In dieser Zeit fällt der dritte Lebensabschnitt des grossen Staatsmannes, Denkers und Philosophen Cicero. Seine grosse Macht war die des Wortes: er war ein begnadeter Redner und Debattierer im Senat wie vor dem gemeinen Volk. Aus seiner Verbannung zurück nach Rom berufen, mischte er sich in die Angelegenheiten des Oktavianus Augustus ein. Er hatte geglaubt, dass dieser ihm wohlgesinnt sei. Dabei hatte sich der arglistige Emporkömmling Augustus kurzfristig mit Ciceros Intimfeind Antonius verbündet. Cicero konnte ein weiteres Mal aus der Stadt fliehen, wurde aber in der Nähe von Neapel von des neuen Kaisers Häschern aufgegriffen und enthauptet. So endete das Leben des berühmten Mannes, der für sein Volk nur das Beste gewollt hatte.
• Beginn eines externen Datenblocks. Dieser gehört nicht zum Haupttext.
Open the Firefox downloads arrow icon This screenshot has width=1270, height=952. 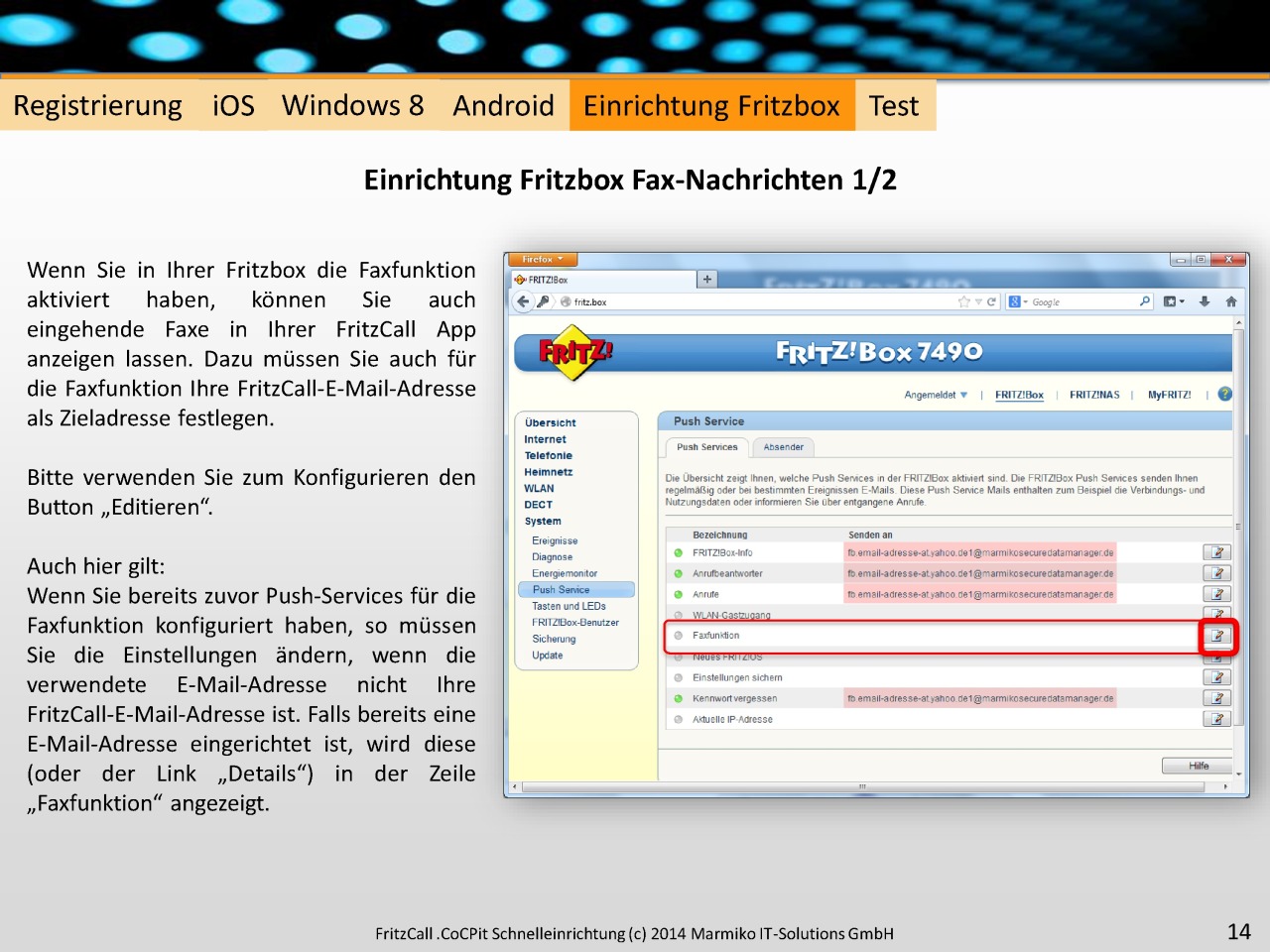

Von Cicero gibt Texte, die zu lesen es sich heute noch lohnt. Als Beispiel nenne ich ein Büchlein aus dem Artemis-Verlag mit dem Namen Cato major / Laelius. Das erste Essay handelt vom Alter, das zweite von der Freundschaft. Hier begegnet man dem grossen Denker, dessen Ideen von zeitloser Aktualität sind. Die teils heiteren, dann wieder ernsten Texte sprechen interessierte Leser noch heute unmittelbar an.

Von Ciceros Reden gibt es bei Artemis eine Gesamtausgabe in sieben Bänden.
Die Lektüre von Harris’ Roman hat mich von einer bis anhin starren Betrachtungsweise der römischen Geschichte in die Welt spannender römischer Abenteuergeschichten katapultiert.

Zum Autor: Der Brite Robert Harris * 1957, schrieb mehrere historische Romane. Im Jahre 2003 wurde er als bester Kolumnist mit dem britischen Press Award ausgezeichnet.